Abiyyu
"dan hanya kepada Tuhanmu -lah hendaknya kamu berharap"
Al Insyirah 8
***
Selepas subuh Mentari telah menyelesaikan beberapa kue buatannya. Hari ini ia akan berangkat lebih pagi ke rumah Bu Vina. Menurut majikannya itu, mulai hari ini persiapan pernikahan sudah mulai dilaksanakan. Meski puncak acara yang akan digelar di hotel tiga hari lagi. Mulai malam nanti akan dilaksanakan malam midodareni.
Midodareni disebut sebagai pangarip-arip, yang berarti malam menjelang hari pernikahan bagi kedua mempelai. Midodareni berasal dari kata widodari atau bidadari yang turun dari langit. Masyarakat Jawa yang memegang tradisi ini percaya, ini adalah malam saat bidadari mempercantik calon pengantin wanita supaya lebih elok.
Ia dipercaya bertanggung jawab atas semua keperluan dapur. Karena meskipun mereka telah mempercayakan kepada event organizer, tapi untuk perayaan di rumah, Bu Vina tetap ingin dia sendiri yang menjamu tetamu.
Setelah membuat sarapan, ia membangunkan Abiyyu untuk salat subuh.
"Abi, setelah mandi langsung sarapan ya, Nak. Ibu mau berangkat lebih pagi hari ini," tuturnya saat anak kecil itu melintas ke kamar mandi.
"Iya, Bu. Bu ... hari ini apa Abiyyu ikut menunggu di rumah Bu Vina seperti biasa?"
"Memangnya kenapa, Abi?"
"Eum ... Abi boleh tunggu ibu di rumah Ustadz Ahsan saja boleh?"
Mentari mengangguk setuju. Anak lelakinya itu bersorak kemudian masuk ke kamar mandi.
***
Suasana rumah besar itu tampak ramai. Ada beberapa pekerja yang mulai memasang tenda berukuran besar berwarna kuning gading dengan pita menjuntai berwarna emas. Sangat cantik. Beberapa mobil tampak berjajar di halaman.
Ia sudah duga, pesta pernikahan putri majikannya pasti akan berlangsung meriah. Hal itu wajar sebab mereka dari golongan orang berada. Terlebih baru-baru ini suami Bu Vina mencalonkan diri sebagai anggota dewan. Tentu akan semakin banyak kolega mereka.
"Tari! Kenapa berdiri aja di situ. Ayo cepat, ke gudang. Piring juga perlengkapan prasmanan dikeluarkan," teguran Bu Vina membuyarkan lamunannya. Dengan senyum sopan ia bergegas melakukan perintah sang majikan. Pelan-pelan ia mengeluarkan piring dan perlengkapan pesta lainnya.

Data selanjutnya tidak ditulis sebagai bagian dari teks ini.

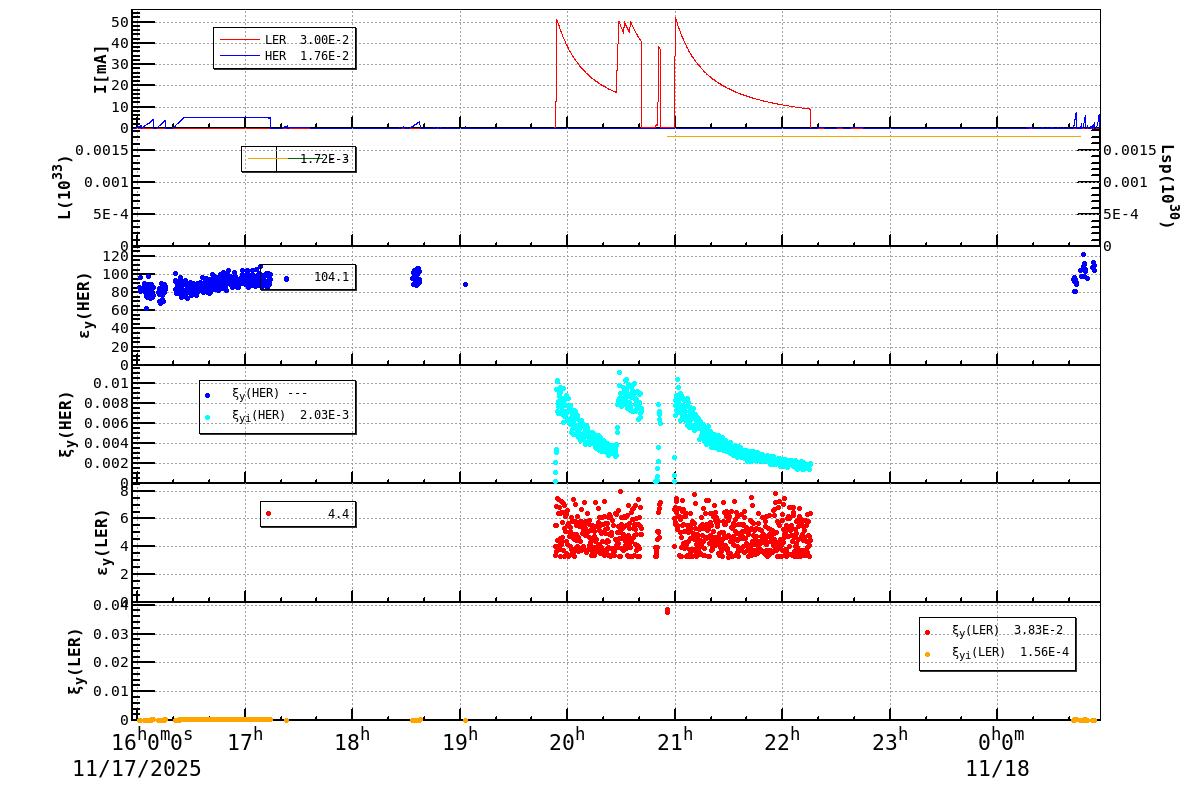Click the 3.83E-2 value beside ξy(LER)

click(1038, 632)
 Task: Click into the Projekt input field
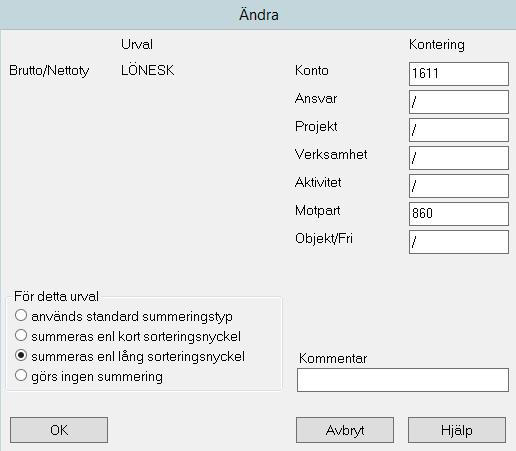coord(459,130)
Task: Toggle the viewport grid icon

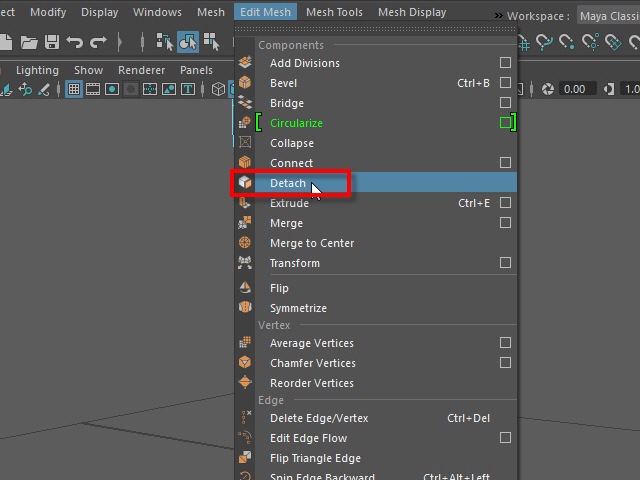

Suasana semarak itu tentu saja berbanding terbalik dengan saat ia menikah dulu. Semua serba tergesa dan bahkan tak ada nilai sakral yang terasa. Ada segumpal rindu tebersit di hati manakala menyaksikan kebahagiaan Bu Vina, ibu calon mempelai. Kebahagiaan yang tak pernah ia berikan pada ibunya hingga hari ini.
"Eh denger-denger mas kawin untuk Mbak Sonia mobil terbaru keluaran Eropa ya, Rin!"
"Seriusan?"
"Iya, tapi nggak heran sih aku! Kamu tahu kan siapa Raka! Dia satu-satunya pewaris bisnis real estate papanya!"
"Ganteng nggak?"
"Tuh nanti kalau foto prewedding mereka udah dipasang, kamu liat sendiri deh!"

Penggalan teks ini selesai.